Д.Д.: Нет никаких сомнений в том, что главную роль в трансформации западной «демократии» сыграли средства массовых коммуникаций, в частности, телевидение. Мультимедийный бизнес рукоплещет новым информационно-технологическим прорывам, как это было в начале эры интерактивных коммуникаций. Положительным последствием якобы является рост политической культуры и компетенции, а также создание новых форм народного участия в политике. Благодаря использованию новых сложных аппаратов и систем, системы опроса общественного мнения, автоматических программ по получению обратной связи, кабельного телевидения, граждане могут заниматься ежедневным политическим «сделай сам». Электронная агора, говорят, перестанет быть мифом и воплотится в виде «демократии сиюминутных референдумов». На мой взгляд, причин для оптимизма нет. Ассиметричный, выборочный и не-интерактивный характер электронных коммуникаций в будущем не изменится. Не увеличится возможность пользователей ни выбирать получаемую информацию, ни критиковать ее содержание. Автономность пользователей будет подвергаться все большему риску, поскольку стратегии мультимедийных коммуникаций будут больше использовать незаметное убеждение. Политические коммуникации, зависимые от телевизионного рейтинга, от театральности и от отдельных личностей, будут иметь все меньше рационального содержания. Систематически используя телевидение, политические лидеры будут обращаться к гражданам-потребителями, предлагая последним свои «продукты» согласно четкой стратегии телевизионного маркетинга.

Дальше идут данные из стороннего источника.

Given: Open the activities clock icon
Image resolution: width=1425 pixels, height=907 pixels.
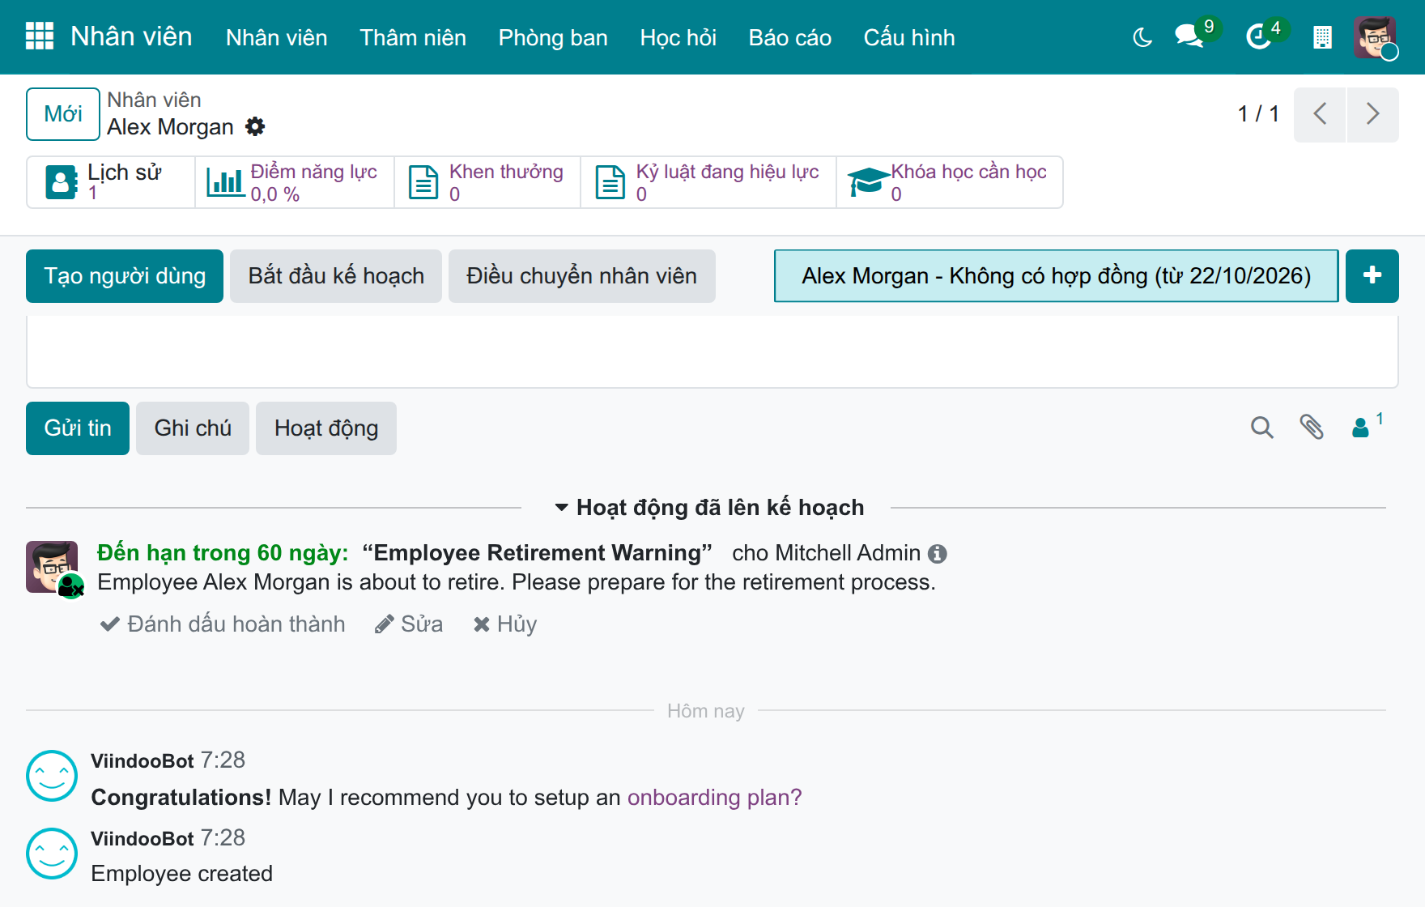Looking at the screenshot, I should [x=1258, y=36].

Нельзя отрицать, что всемирная сеть в кратчайшие сроки превратилась в эффективнейший инструмент распространения культурной, научной, экономической и политической информации, а также в инструмент коммуникации между людьми. Однако в том, что касается последствий в области политического взаимодействия и интеграции, мнения расходятся. Есть эксперты, и я принадлежу к их числу, которые обращают внимание на недостаток времени, внимания и знаний, имеющихся в распоряжении у людей, необходимых для политического участия (и это несмотря на развитие Интернета). Не стоит забывать, что новые технологии усилили мировое неравенство. Так называемый «цифровой разрыв» делит «глобализованный» мир на две части. К интернету подключено 6% мирового населения. В Европе в 41 раз больше пользователей интернета, чем в Африке, несмотря на то, что население Африки на 100 миллионов больше. В США и Канаде живет 60% пользователей интернета, в то время как в Африке и на Ближнем Востоке проживает всего 2%.